I have some byte offsets in a file. These are byte positions of some data in another file. I am reading the positions in file1 and using the seek method to look it up in file2. When I reach the required place in file2, I just call the readLine() and print that line.
I am using BufferedReader to read file1 and RandomAccessFile to read file2.
But this whole process is very slow. I need some performance improvement. How does seek() perform vis-a-vis skipBytes() or just skip()? Which is the fastest way to do what I am doing?
I doubt your seek() calls are much of a performance hog unless your files are extremely huge and you are doing little else in your code. You should profile your app and see where the real bottleneck is. Have a look at Using Hprof To Tune Performance to get started. Be aware there's other factors can drag your app's performance down. Make sure you have enough memory. If your OS runs out of RAM it will start swapping info to the disk rather than working on your problem.
Doing 10 million anything will take a lot of time. Again, make sure your hardware is up to the task. You can't expect high performance out of a desktop computer with a generic IDE hard drive when you are parsing 10 gigs. Lots of memory (use Task Manager to monitor memory use), a fast processor (Pentium 4 2.6ghz are common now), and a fat IO pipe are essential (ATA100 IDE, SCSI, RAID, in order of increasing performance). You can justify spending money on hardware because spending time tweaking code costs money too. Not to mention slow app performance costs the whole company time and money. As for buffering RandomAccessFile, I did a quick search for it and came up with this article. It's for JDK version 1.0.2. That's ancient history. However, looking at the source code for RandomAccessFile (look in your SDK root dir for a src.zip file) you can see that readLine() reads char by char until it hits a '\n'. That's just plain slow so this approach may still be relevant. I've seen this technique described as "custom buffering", for example, in Java Platform Performance. That book also has good recommendations as to how to measure performance and performance improvements. You should use Hprof to get a benchmark for your app's performance, then try out these alternatives using Hprof to see which is the best solution. Good luck! [ July 29, 2004: Message edited by: Joe Ess ]
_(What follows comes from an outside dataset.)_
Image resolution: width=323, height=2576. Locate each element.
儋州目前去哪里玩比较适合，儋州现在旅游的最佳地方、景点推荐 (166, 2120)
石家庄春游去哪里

I am currently working with both RandomAccessFile and DataInputStream (cheers Joe!) on very large files (GB's of data in each). I have found that seek() in RandomAccessFile is much quicker than skipBytes for moving about in the file. The data I have is a grid of values, I have two versions 1) a straight binary file which I access using RandomAccessFile where I use one seek() to jump into the file and then loop through doing a further seek() for each row of grid data I need to extract (this is a cookie cut operation for small parts of the main grid) 2) a copy of this data placed in a ZIP archive because we want to see if some disk space can be saved without compromising performance...this uses DataInputStream and it's skipBytes() method to move between rows in the loop...this is much slower than the RandomAccessFile seek() method, approximately by an order of 5 to 10 times slower in fact.
Originally posted by Ben Wood: I am currently working with both RandomAccessFile and DataInputStream (cheers Joe!)
Glad to be of service.
I have found that seek() in RandomAccessFile is much quicker than skipBytes for moving about in the file.
I would expect this. seek() moves the position that the file is being read from, the conceptual "file pointer". skipBytes() reads from the stream and discards the results, so it is still reading data from the disk, the slow part of IO.
Old thread, but just for the record: It's not really fair to compare skipping with DataInputStream vs. RandomAccessFile. The RandomAccessFile has knowledge of it's underlying stream... It knows it's talking to a filesystem, so it can take the shortcut of doing a "seek" with the underlying filesystem API. FileInputStream's skip() has the same advantage. However, DataInputStream, and any other general-purpose input streams, don't know that their source is a file, so they can't take any low-level shortcuts. Their only way to implement skip() is to read the bytes, which is certainly slower that telling a filesystem to "seek" to a new file position.